Problem details -
From the first line to the last, return the data exactly as it stands.
- Opening Delimiter -
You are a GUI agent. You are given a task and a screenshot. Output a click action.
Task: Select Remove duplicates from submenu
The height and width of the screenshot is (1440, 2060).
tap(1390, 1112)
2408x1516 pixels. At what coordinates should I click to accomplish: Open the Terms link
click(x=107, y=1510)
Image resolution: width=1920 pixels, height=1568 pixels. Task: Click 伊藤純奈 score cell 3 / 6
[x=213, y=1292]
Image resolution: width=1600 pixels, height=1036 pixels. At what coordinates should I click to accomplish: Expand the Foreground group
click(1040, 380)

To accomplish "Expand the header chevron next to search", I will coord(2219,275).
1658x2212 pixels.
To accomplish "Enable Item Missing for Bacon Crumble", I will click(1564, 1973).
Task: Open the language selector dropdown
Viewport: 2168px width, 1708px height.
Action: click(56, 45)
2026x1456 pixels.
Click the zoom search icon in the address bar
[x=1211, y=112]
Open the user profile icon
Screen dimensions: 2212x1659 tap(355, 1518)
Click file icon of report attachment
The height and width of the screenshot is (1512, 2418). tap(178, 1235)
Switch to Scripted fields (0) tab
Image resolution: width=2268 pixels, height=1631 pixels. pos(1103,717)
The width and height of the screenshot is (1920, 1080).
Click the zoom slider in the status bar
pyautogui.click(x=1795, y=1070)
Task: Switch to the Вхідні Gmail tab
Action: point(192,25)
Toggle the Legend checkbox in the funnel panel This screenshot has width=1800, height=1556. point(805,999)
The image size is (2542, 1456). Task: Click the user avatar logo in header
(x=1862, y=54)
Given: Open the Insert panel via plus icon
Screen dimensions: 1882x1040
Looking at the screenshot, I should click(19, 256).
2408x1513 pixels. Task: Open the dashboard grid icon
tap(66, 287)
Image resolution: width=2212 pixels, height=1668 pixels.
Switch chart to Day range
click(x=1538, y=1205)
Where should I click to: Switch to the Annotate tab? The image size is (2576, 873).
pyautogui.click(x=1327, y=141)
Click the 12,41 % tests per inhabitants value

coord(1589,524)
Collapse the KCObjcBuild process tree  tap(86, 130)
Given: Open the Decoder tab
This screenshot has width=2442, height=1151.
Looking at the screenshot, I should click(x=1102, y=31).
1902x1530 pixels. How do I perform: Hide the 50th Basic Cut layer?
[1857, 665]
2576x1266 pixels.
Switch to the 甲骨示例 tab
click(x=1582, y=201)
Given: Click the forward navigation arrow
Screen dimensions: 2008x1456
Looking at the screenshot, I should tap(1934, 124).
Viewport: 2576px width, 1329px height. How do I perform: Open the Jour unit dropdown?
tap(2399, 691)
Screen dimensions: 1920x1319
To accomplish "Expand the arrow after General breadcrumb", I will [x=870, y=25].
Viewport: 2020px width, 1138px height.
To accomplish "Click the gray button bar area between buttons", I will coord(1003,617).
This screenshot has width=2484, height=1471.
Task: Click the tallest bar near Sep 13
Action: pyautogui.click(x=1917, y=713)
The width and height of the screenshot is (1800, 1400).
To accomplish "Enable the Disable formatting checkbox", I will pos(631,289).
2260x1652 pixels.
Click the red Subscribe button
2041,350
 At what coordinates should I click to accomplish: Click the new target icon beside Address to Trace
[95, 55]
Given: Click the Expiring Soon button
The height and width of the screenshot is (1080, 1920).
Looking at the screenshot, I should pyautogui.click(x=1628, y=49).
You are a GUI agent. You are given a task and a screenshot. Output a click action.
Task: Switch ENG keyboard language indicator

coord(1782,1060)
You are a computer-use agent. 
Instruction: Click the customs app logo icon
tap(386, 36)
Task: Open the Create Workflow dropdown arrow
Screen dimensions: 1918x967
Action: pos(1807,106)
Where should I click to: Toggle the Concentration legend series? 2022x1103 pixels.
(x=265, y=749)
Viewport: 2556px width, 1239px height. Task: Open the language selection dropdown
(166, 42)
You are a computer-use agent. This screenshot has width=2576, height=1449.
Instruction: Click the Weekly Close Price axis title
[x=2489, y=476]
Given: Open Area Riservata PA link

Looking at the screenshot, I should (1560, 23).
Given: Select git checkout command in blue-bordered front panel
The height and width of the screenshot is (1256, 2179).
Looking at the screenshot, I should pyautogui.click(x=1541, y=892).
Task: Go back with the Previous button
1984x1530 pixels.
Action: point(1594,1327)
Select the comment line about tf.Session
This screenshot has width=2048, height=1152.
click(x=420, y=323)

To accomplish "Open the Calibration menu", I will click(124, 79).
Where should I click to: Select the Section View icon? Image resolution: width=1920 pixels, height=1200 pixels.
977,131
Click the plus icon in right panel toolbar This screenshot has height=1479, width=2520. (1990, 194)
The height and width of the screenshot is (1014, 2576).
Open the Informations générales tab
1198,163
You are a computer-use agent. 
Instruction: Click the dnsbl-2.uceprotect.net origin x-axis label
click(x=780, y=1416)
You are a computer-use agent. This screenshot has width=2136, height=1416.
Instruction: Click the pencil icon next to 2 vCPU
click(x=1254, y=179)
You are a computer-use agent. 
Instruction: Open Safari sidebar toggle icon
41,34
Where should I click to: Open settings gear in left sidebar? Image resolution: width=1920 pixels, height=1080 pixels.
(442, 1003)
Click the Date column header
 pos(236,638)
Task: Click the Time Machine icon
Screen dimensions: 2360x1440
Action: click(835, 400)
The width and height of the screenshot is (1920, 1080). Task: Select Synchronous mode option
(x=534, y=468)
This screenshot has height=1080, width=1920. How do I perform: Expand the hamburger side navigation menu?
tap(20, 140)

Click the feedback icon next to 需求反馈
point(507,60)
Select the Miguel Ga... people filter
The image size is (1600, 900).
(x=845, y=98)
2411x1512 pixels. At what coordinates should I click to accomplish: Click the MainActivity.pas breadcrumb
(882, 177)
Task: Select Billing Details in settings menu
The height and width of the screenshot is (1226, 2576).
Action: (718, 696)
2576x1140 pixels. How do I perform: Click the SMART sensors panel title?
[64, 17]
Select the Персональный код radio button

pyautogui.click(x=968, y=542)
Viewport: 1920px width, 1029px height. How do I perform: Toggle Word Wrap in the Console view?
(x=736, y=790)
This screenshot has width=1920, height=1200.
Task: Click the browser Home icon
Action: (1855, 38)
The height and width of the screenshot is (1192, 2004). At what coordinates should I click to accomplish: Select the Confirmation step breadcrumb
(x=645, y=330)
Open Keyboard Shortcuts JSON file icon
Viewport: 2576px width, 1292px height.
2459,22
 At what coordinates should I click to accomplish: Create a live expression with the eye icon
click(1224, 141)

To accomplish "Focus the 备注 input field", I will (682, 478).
- Closing Delimiter -
The answer -
You are a GUI agent. You are given a task and a screenshot. Output a click action.
Task: Select Remove duplicates from submenu
The height and width of the screenshot is (1440, 2060).
tap(1390, 1112)
2408x1516 pixels. At what coordinates should I click to accomplish: Open the Terms link
click(x=107, y=1510)
Image resolution: width=1920 pixels, height=1568 pixels. Task: Click 伊藤純奈 score cell 3 / 6
[x=213, y=1292]
Image resolution: width=1600 pixels, height=1036 pixels. At what coordinates should I click to accomplish: Expand the Foreground group
click(1040, 380)

To accomplish "Expand the header chevron next to search", I will coord(2219,275).
1658x2212 pixels.
To accomplish "Enable Item Missing for Bacon Crumble", I will click(1564, 1973).
Task: Open the language selector dropdown
Viewport: 2168px width, 1708px height.
Action: click(56, 45)
2026x1456 pixels.
Click the zoom search icon in the address bar
[x=1211, y=112]
Open the user profile icon
Screen dimensions: 2212x1659 tap(355, 1518)
Click file icon of report attachment
The height and width of the screenshot is (1512, 2418). tap(178, 1235)
Switch to Scripted fields (0) tab
Image resolution: width=2268 pixels, height=1631 pixels. pos(1103,717)
The width and height of the screenshot is (1920, 1080).
Click the zoom slider in the status bar
pyautogui.click(x=1795, y=1070)
Task: Switch to the Вхідні Gmail tab
Action: point(192,25)
Toggle the Legend checkbox in the funnel panel This screenshot has width=1800, height=1556. point(805,999)
The image size is (2542, 1456). Task: Click the user avatar logo in header
(x=1862, y=54)
Given: Open the Insert panel via plus icon
Screen dimensions: 1882x1040
Looking at the screenshot, I should click(19, 256).
2408x1513 pixels. Task: Open the dashboard grid icon
tap(66, 287)
Image resolution: width=2212 pixels, height=1668 pixels.
Switch chart to Day range
click(x=1538, y=1205)
Where should I click to: Switch to the Annotate tab? The image size is (2576, 873).
pyautogui.click(x=1327, y=141)
Click the 12,41 % tests per inhabitants value

coord(1589,524)
Collapse the KCObjcBuild process tree  tap(86, 130)
Given: Open the Decoder tab
This screenshot has width=2442, height=1151.
Looking at the screenshot, I should click(x=1102, y=31).
1902x1530 pixels. How do I perform: Hide the 50th Basic Cut layer?
[1857, 665]
2576x1266 pixels.
Switch to the 甲骨示例 tab
click(x=1582, y=201)
Given: Click the forward navigation arrow
Screen dimensions: 2008x1456
Looking at the screenshot, I should tap(1934, 124).
Viewport: 2576px width, 1329px height. How do I perform: Open the Jour unit dropdown?
tap(2399, 691)
Screen dimensions: 1920x1319
To accomplish "Expand the arrow after General breadcrumb", I will [x=870, y=25].
Viewport: 2020px width, 1138px height.
To accomplish "Click the gray button bar area between buttons", I will coord(1003,617).
This screenshot has width=2484, height=1471.
Task: Click the tallest bar near Sep 13
Action: pyautogui.click(x=1917, y=713)
The width and height of the screenshot is (1800, 1400).
To accomplish "Enable the Disable formatting checkbox", I will pos(631,289).
2260x1652 pixels.
Click the red Subscribe button
2041,350
 At what coordinates should I click to accomplish: Click the new target icon beside Address to Trace
[95, 55]
Given: Click the Expiring Soon button
The height and width of the screenshot is (1080, 1920).
Looking at the screenshot, I should pyautogui.click(x=1628, y=49).
You are a GUI agent. You are given a task and a screenshot. Output a click action.
Task: Switch ENG keyboard language indicator

coord(1782,1060)
You are a computer-use agent. 
Instruction: Click the customs app logo icon
tap(386, 36)
Task: Open the Create Workflow dropdown arrow
Screen dimensions: 1918x967
Action: pos(1807,106)
Where should I click to: Toggle the Concentration legend series? 2022x1103 pixels.
(x=265, y=749)
Viewport: 2556px width, 1239px height. Task: Open the language selection dropdown
(166, 42)
You are a computer-use agent. This screenshot has width=2576, height=1449.
Instruction: Click the Weekly Close Price axis title
[x=2489, y=476]
Given: Open Area Riservata PA link

Looking at the screenshot, I should (1560, 23).
Given: Select git checkout command in blue-bordered front panel
The height and width of the screenshot is (1256, 2179).
Looking at the screenshot, I should pyautogui.click(x=1541, y=892).
Task: Go back with the Previous button
1984x1530 pixels.
Action: point(1594,1327)
Select the comment line about tf.Session
This screenshot has width=2048, height=1152.
click(x=420, y=323)

To accomplish "Open the Calibration menu", I will click(124, 79).
Where should I click to: Select the Section View icon? Image resolution: width=1920 pixels, height=1200 pixels.
977,131
Click the plus icon in right panel toolbar This screenshot has height=1479, width=2520. (1990, 194)
The height and width of the screenshot is (1014, 2576).
Open the Informations générales tab
1198,163
You are a computer-use agent. 
Instruction: Click the dnsbl-2.uceprotect.net origin x-axis label
click(x=780, y=1416)
You are a computer-use agent. This screenshot has width=2136, height=1416.
Instruction: Click the pencil icon next to 2 vCPU
click(x=1254, y=179)
You are a computer-use agent. 
Instruction: Open Safari sidebar toggle icon
41,34
Where should I click to: Open settings gear in left sidebar? Image resolution: width=1920 pixels, height=1080 pixels.
(442, 1003)
Click the Date column header
 pos(236,638)
Task: Click the Time Machine icon
Screen dimensions: 2360x1440
Action: click(835, 400)
The width and height of the screenshot is (1920, 1080). Task: Select Synchronous mode option
(x=534, y=468)
This screenshot has height=1080, width=1920. How do I perform: Expand the hamburger side navigation menu?
tap(20, 140)

Click the feedback icon next to 需求反馈
point(507,60)
Select the Miguel Ga... people filter
The image size is (1600, 900).
(x=845, y=98)
2411x1512 pixels. At what coordinates should I click to accomplish: Click the MainActivity.pas breadcrumb
(882, 177)
Task: Select Billing Details in settings menu
The height and width of the screenshot is (1226, 2576).
Action: (718, 696)
2576x1140 pixels. How do I perform: Click the SMART sensors panel title?
[64, 17]
Select the Персональный код radio button

pyautogui.click(x=968, y=542)
Viewport: 1920px width, 1029px height. How do I perform: Toggle Word Wrap in the Console view?
(x=736, y=790)
This screenshot has width=1920, height=1200.
Task: Click the browser Home icon
Action: (1855, 38)
The height and width of the screenshot is (1192, 2004). At what coordinates should I click to accomplish: Select the Confirmation step breadcrumb
(x=645, y=330)
Open Keyboard Shortcuts JSON file icon
Viewport: 2576px width, 1292px height.
2459,22
 At what coordinates should I click to accomplish: Create a live expression with the eye icon
click(1224, 141)

To accomplish "Focus the 备注 input field", I will (682, 478).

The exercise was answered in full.